MARC LOPRESTI: Yeah, I mean, I don't think you can rule that out, Brian. It depends on how much leverage these guys deploy but at the end of the day, it's difficult to pivot. If you're a tech-focused fund, hedge fund, or otherwise, it's pretty hard to pivot into a value rotation or into energy and completely change your mandate, right?
So I think you're going to see as the fund's report December returns, January returns, I expect to be fairly abysmal for the tech-focused funds.

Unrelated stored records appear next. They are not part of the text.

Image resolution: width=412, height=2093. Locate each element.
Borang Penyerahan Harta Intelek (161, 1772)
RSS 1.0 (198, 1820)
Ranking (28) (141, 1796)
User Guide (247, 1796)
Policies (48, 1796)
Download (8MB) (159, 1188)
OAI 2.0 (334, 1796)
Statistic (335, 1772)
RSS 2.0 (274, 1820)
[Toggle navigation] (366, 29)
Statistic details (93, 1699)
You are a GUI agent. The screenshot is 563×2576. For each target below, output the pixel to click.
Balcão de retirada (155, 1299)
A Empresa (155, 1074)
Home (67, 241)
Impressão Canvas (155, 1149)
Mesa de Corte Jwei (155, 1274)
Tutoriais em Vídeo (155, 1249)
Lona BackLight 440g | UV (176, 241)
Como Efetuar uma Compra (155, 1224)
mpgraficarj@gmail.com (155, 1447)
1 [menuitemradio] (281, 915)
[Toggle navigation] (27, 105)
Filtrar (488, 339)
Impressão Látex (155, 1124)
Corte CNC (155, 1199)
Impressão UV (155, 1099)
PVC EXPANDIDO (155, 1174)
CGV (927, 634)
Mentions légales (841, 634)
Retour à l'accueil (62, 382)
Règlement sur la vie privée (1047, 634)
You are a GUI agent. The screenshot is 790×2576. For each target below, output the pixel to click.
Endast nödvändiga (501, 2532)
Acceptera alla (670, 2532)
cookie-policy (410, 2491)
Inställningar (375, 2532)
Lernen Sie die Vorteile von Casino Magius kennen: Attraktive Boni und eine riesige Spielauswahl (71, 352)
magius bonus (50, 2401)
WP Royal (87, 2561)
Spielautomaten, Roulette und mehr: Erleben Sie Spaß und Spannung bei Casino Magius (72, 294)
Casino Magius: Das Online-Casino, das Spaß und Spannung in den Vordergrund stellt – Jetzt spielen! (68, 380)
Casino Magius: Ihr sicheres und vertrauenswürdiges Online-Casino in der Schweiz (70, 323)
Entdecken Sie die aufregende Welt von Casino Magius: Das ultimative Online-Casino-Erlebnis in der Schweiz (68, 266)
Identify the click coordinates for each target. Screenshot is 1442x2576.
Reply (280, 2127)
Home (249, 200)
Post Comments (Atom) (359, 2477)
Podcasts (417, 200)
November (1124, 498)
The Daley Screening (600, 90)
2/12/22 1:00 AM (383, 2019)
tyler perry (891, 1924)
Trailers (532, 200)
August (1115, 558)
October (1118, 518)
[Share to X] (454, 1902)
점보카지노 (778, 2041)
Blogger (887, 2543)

And as I said before, I think the macro guys, the managers who have the ability to pivot and to take advantage of the rotation into value. And even into energy, I think energy is going to continue to have a great time here certainly in the next couple of quarters of 2022, you're starting to see that play out even in the direction of stocks like ExxonMobil even here this morning.
BRIAN SOZZI: All right, well, enjoy your conference and hang in there. It could be an interesting week. Marc LoPresti, managing director at the Strategic Funds. Good to see you.